Saved entries:
□ □ □ □ □

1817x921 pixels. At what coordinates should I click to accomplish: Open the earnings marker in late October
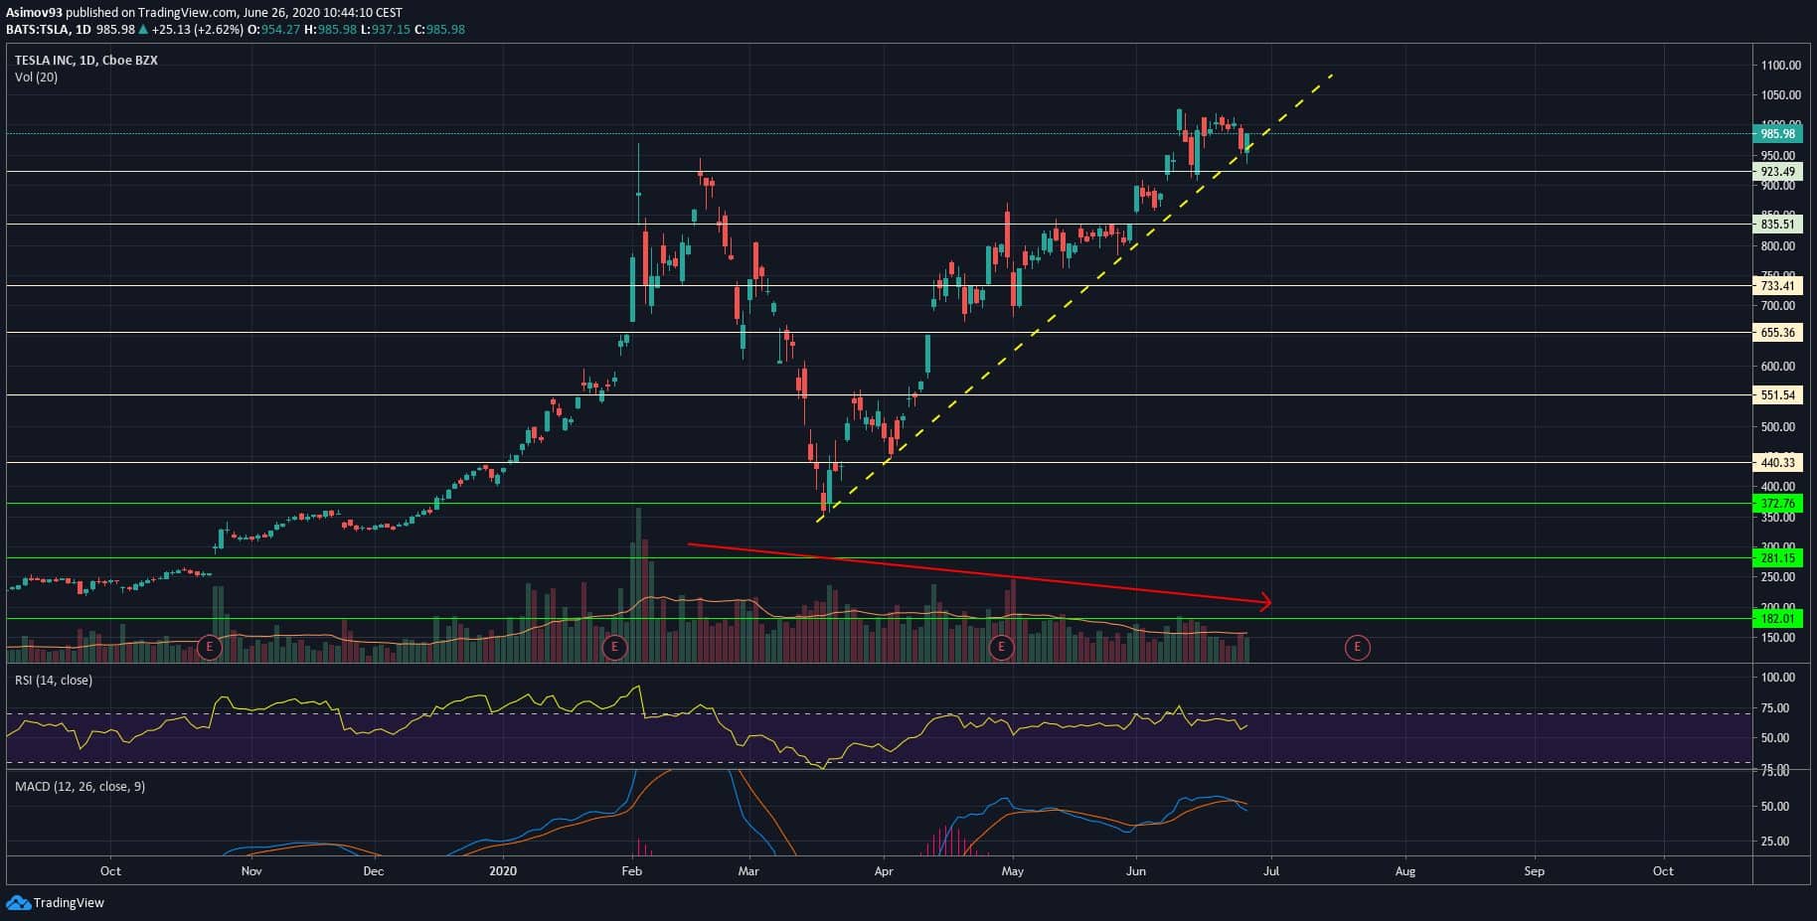[209, 648]
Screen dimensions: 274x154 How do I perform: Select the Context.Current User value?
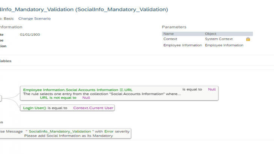(93, 108)
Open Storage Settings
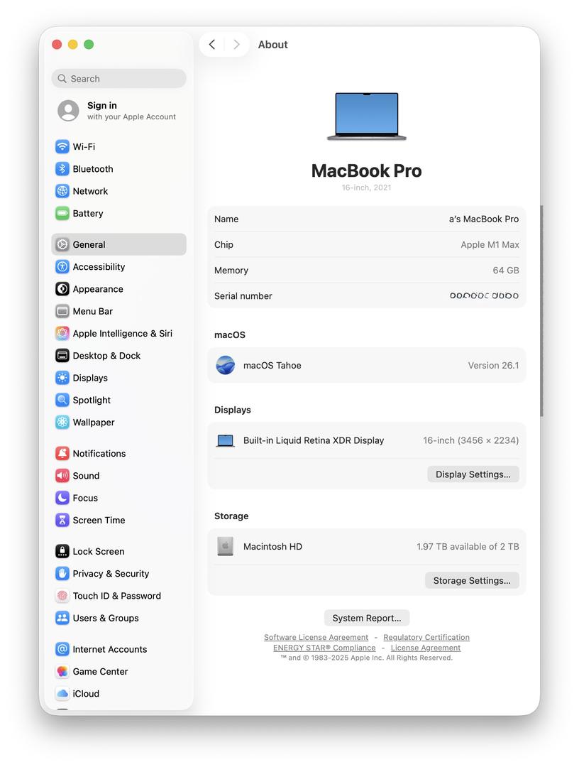Image resolution: width=579 pixels, height=767 pixels. coord(472,581)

□ □ □ □ □

HOW TO COMPLETE THIS TASK - Write the records above out again exactly, but not the pictures.

RESULT OF THIS EXERCISE -
1817x921 pixels. At what coordinates should I click to accomplish: Open the earnings marker in late October
[209, 648]
Screen dimensions: 274x154 How do I perform: Select the Context.Current User value?
(93, 108)
Open Storage Settings
Image resolution: width=579 pixels, height=767 pixels. coord(472,581)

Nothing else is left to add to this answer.